[Records from a collection]
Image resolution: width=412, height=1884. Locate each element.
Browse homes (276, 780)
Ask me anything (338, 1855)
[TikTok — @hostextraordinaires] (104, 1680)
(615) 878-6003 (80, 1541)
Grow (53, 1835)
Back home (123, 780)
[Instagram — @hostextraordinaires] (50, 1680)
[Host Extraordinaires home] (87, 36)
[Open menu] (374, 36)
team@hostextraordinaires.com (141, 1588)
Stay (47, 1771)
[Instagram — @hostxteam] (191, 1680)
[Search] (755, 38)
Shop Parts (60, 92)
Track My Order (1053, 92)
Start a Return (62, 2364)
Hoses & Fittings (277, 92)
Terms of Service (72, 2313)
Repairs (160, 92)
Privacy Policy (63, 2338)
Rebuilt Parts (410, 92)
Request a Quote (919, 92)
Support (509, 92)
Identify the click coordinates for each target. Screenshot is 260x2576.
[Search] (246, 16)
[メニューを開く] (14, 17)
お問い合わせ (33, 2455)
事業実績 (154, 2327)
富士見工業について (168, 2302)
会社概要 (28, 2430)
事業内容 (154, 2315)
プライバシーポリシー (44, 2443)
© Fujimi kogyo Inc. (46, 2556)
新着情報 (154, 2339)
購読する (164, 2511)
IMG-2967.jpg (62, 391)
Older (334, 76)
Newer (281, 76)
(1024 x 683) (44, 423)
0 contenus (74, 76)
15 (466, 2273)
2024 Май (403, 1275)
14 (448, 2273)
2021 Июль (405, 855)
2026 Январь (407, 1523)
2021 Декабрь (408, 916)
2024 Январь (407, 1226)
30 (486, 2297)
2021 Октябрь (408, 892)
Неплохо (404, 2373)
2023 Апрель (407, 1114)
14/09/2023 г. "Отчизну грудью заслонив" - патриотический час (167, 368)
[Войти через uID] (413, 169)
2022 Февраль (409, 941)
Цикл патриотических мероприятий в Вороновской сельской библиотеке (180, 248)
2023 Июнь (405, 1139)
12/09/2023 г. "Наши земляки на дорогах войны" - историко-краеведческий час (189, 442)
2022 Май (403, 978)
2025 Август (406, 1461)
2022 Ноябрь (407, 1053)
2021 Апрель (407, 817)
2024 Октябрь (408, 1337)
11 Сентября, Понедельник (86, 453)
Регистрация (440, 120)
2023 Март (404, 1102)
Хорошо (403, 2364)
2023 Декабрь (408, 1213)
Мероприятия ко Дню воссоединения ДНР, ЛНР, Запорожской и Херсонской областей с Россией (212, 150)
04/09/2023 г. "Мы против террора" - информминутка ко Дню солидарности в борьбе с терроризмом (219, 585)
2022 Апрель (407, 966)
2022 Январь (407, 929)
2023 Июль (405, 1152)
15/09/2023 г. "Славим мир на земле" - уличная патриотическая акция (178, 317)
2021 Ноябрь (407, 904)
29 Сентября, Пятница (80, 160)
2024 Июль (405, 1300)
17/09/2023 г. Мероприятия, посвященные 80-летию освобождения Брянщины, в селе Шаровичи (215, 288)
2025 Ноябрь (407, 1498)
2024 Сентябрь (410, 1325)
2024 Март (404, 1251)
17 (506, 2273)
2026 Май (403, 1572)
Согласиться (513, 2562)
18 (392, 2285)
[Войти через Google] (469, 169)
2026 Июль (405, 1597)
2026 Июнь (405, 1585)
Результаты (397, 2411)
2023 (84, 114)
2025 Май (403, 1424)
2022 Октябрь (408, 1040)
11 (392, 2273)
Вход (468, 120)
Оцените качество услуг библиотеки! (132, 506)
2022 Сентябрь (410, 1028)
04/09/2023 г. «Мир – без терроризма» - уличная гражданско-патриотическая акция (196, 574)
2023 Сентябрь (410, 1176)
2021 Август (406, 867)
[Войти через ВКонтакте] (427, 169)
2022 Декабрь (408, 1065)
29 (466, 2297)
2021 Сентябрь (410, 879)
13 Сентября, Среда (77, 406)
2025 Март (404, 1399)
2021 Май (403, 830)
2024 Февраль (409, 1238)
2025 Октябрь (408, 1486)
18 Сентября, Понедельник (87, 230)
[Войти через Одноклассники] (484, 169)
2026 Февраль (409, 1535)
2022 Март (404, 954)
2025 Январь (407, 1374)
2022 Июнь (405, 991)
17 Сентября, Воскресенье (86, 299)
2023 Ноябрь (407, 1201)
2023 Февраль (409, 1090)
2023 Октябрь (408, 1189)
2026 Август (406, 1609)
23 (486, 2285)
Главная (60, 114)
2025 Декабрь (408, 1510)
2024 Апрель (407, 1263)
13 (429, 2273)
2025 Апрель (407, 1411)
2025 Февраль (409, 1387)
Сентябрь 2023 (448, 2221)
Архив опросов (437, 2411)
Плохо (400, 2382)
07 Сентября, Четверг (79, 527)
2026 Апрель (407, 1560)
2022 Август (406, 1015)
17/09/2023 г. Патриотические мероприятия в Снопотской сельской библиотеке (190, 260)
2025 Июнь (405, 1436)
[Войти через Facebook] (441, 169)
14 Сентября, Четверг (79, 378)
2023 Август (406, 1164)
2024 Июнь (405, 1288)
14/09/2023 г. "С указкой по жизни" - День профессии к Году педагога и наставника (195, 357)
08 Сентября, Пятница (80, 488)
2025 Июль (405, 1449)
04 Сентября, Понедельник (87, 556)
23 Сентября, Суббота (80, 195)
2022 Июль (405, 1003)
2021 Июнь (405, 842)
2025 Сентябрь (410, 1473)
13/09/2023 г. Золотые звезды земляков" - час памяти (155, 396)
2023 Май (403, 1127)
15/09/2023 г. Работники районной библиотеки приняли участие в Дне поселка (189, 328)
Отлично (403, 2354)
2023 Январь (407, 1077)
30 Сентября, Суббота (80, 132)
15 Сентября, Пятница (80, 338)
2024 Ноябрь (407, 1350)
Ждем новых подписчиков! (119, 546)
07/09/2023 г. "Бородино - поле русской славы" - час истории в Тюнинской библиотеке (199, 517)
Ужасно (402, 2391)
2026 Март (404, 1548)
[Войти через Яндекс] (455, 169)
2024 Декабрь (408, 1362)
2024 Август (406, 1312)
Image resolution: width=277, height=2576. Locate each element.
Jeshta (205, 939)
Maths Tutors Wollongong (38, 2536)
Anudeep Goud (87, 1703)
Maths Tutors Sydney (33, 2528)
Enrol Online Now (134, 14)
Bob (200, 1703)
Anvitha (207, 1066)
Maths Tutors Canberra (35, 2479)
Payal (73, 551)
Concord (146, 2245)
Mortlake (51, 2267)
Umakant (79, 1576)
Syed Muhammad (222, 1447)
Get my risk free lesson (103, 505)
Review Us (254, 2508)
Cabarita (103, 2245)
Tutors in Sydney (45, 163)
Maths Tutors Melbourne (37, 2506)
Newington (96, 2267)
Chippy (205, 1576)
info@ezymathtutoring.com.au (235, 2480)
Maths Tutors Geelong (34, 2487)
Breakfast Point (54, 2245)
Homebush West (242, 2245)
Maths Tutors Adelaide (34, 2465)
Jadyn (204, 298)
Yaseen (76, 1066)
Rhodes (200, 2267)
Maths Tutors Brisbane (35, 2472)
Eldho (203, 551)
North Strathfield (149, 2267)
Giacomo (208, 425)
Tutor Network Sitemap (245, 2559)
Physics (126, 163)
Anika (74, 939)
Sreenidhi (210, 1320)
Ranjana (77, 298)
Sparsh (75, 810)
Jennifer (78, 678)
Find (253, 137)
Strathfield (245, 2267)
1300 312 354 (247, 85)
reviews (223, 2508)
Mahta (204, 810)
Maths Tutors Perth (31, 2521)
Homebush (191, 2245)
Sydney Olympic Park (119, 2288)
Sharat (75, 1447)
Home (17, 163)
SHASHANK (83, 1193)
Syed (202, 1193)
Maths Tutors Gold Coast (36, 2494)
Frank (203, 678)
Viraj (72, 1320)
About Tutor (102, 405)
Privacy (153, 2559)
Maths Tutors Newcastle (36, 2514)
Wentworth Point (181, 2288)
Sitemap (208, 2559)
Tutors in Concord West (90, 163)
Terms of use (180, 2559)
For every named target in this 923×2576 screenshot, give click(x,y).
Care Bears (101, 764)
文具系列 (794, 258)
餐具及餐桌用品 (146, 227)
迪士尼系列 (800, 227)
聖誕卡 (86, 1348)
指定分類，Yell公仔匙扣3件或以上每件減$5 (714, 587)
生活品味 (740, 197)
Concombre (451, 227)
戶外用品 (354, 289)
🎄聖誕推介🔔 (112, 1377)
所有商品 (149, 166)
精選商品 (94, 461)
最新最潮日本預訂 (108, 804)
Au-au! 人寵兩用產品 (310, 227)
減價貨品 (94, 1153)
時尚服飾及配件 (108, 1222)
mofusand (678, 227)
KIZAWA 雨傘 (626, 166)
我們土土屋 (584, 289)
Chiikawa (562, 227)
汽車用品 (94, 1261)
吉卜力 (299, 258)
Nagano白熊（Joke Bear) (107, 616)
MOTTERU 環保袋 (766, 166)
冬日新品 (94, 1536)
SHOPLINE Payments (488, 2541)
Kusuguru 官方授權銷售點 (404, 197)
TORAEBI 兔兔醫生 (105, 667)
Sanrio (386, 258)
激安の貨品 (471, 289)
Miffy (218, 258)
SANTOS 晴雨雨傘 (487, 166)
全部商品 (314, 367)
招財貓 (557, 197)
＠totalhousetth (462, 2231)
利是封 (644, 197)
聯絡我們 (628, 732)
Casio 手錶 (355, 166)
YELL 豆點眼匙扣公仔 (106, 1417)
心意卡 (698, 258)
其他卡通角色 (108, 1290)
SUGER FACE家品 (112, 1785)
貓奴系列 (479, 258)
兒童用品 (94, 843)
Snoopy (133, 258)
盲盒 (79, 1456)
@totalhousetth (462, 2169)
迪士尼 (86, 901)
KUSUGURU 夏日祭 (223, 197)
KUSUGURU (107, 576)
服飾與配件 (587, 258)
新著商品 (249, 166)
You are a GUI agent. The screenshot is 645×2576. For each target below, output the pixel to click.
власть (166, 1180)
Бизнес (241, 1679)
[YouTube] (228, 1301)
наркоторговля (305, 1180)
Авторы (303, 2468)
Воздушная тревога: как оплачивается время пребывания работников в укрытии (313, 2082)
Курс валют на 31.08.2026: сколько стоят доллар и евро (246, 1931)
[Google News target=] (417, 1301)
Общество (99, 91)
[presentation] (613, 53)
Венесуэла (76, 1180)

▶ [Brief]:
A single number is asked for: how many lines in the entries above hold the string "акция".

▶ [Task answer]:
2